Oltre al record di sponsorizzazioni ricevute e di spese sostenute, Bardi conquista anche il primato tra gli eletti, assieme al suo predecessore Pittella, per economia di risorse personali, avendo dichiarato entrambi «zero» nel modulo dedicato alla contribuzione con mezzi propri. Un terzo aspirante infatti, il neo-assessore Franco Cupparo, pur avendo dichiarato «zero» contribuzione propria ha ricevuto oltre 40mila euro di finanziamenti dalla ditta di famiglia (C&P). 

Cupparo risulta anche tra i donatori della campagna del generale, con un versamento di 3mila euro, assieme all’ex assessore regionale e referente della lista Idea, Nicola Benedetto, con 10mila.

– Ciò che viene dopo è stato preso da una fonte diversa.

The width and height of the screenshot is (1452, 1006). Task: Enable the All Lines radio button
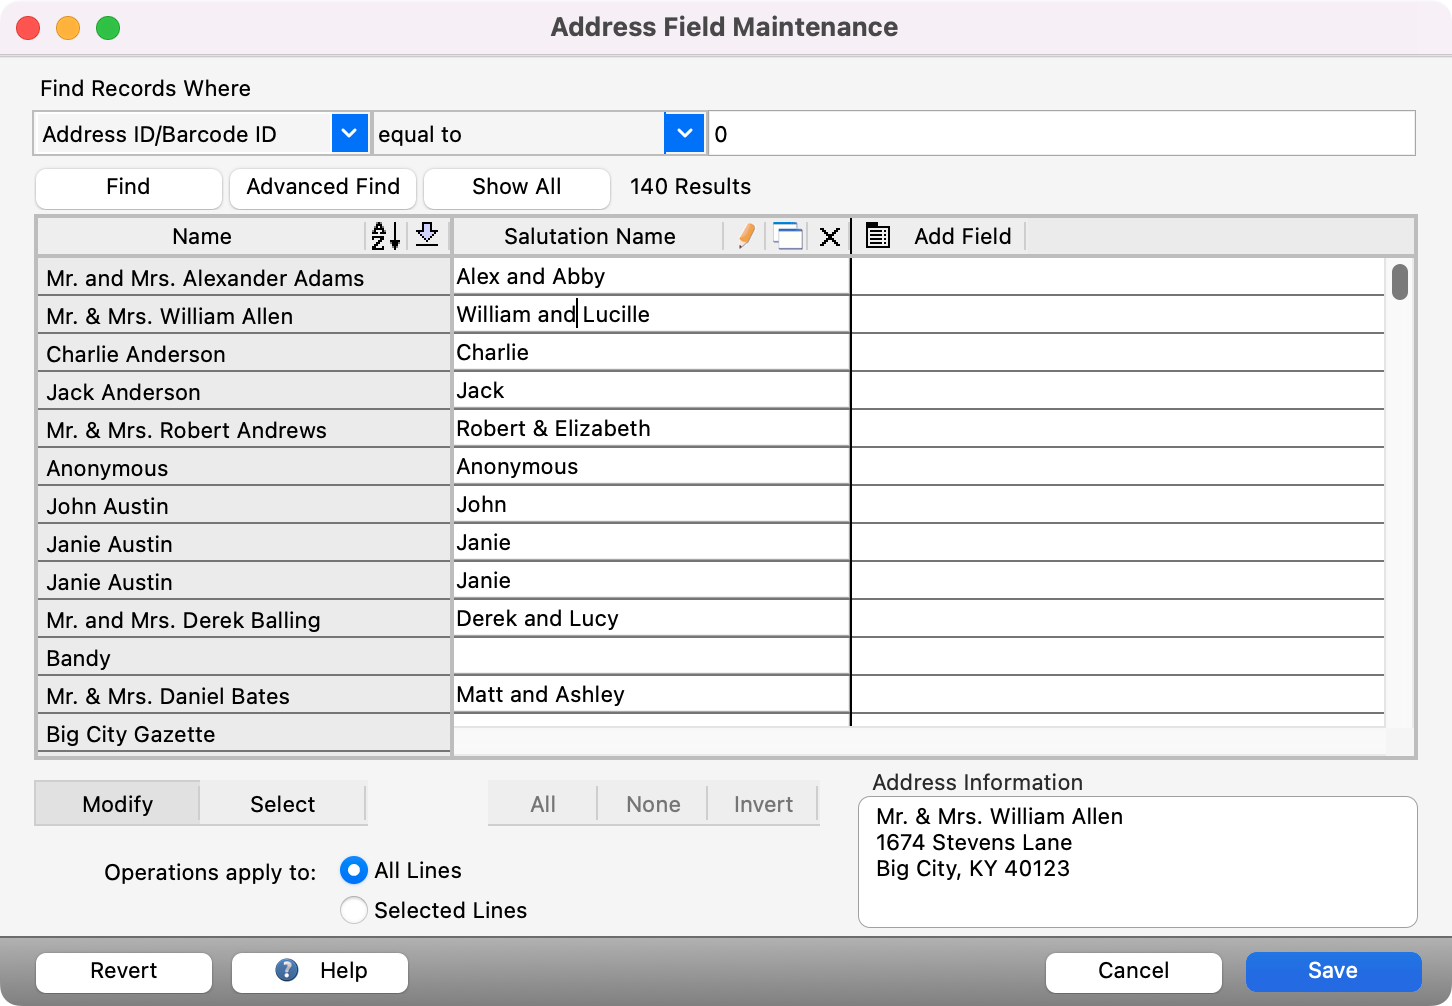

Chi meriterebbe un posto d’onore nel cuore del governatore, tuttavia, è senz’altro Giuseppe Grippo, l’imprenditore di Tito che con la Pre srl risulta aver contribuito con 15mila euro alla sua campagna elettorale, a pari merito con la Midi partecipazioni spa di Cerea, in provincia di Verona. 

Sfuggenti i motivi per cui la ditta del gruppo Officine Mirandola abbia deciso di investire dal Veneto nella corsa di Bardi verso i palazzi di via Verrastro, trattandosi di un’impresa specializzata nella vendita di veicoli industriali. Ieri il Quotidiano ha contattato il referente per il Sud del gruppo, Antonio Martino, che non è stato in grado di fornire spiegazioni. 

Tra i finanziatori della campagna elettorale di Bardi non passa inosservato un blocco di imprese riconducibili alla Confapi Matera, inclusa la Openet del nuovo direttore Vito Gaudiano, che hanno versato cifre tra i 1.000 e i 3.000 euro cadauna. 

Hanno contribuito con 3.000 e 2.500 euro anche Anna Maria Gentile, che in Regione si occupa con la ditta Meridiana dell’assistenza tecnica su una serie di programmi di spesa di fondi comunitari, e Alfredo Cestari, della ditta che da qualche anno gestisce l’aviosuperficie Mattei di Pisticci. Nel capitolo “extra-regionali”, invece, alla Midi srl andrebbe aggiunto Michele Apuzzo di Castellammare di Stabia, che ha staccato un assegno da 5mila euro. 

Significativo l’impegno economico del gruppo Di Leo, i noti costruttori di Atella, che con 2 delle loro società, Edil ville srl e Sml Log@Arc, hanno contribuito con 10mila euro complessive alla campagna del generale. 

Premio speciale “coerenza - vinci comunque”, infine, per Angelo Rosella, calvellese ma potentino d’adozione nonché patron dei centri di riabilitazione Ctr, che subito dopo le elezioni regionali si è dimesso dalla segreteria regionale dell’Italia dei Valori. Prima, infatti, ha deciso di tentare comunque l’approdo in Consiglio candidandosi nella lista dei Verdi a sostegno della corsa a governatore di Carlo Tretorola, che si è autofinziato la campagna elettorale spendendo 25mila euro, con la coalizione centrosinistra. Allo stesso tempo, però, risulta tra i maggiori finanziatori di Bardi con 10mila euro. 

Alla fine le 1.299 preferenze raccolte non gli sono bastate per essere eletto. Ma il suo candidato governatore, il secondo, ha vinto lo stesso.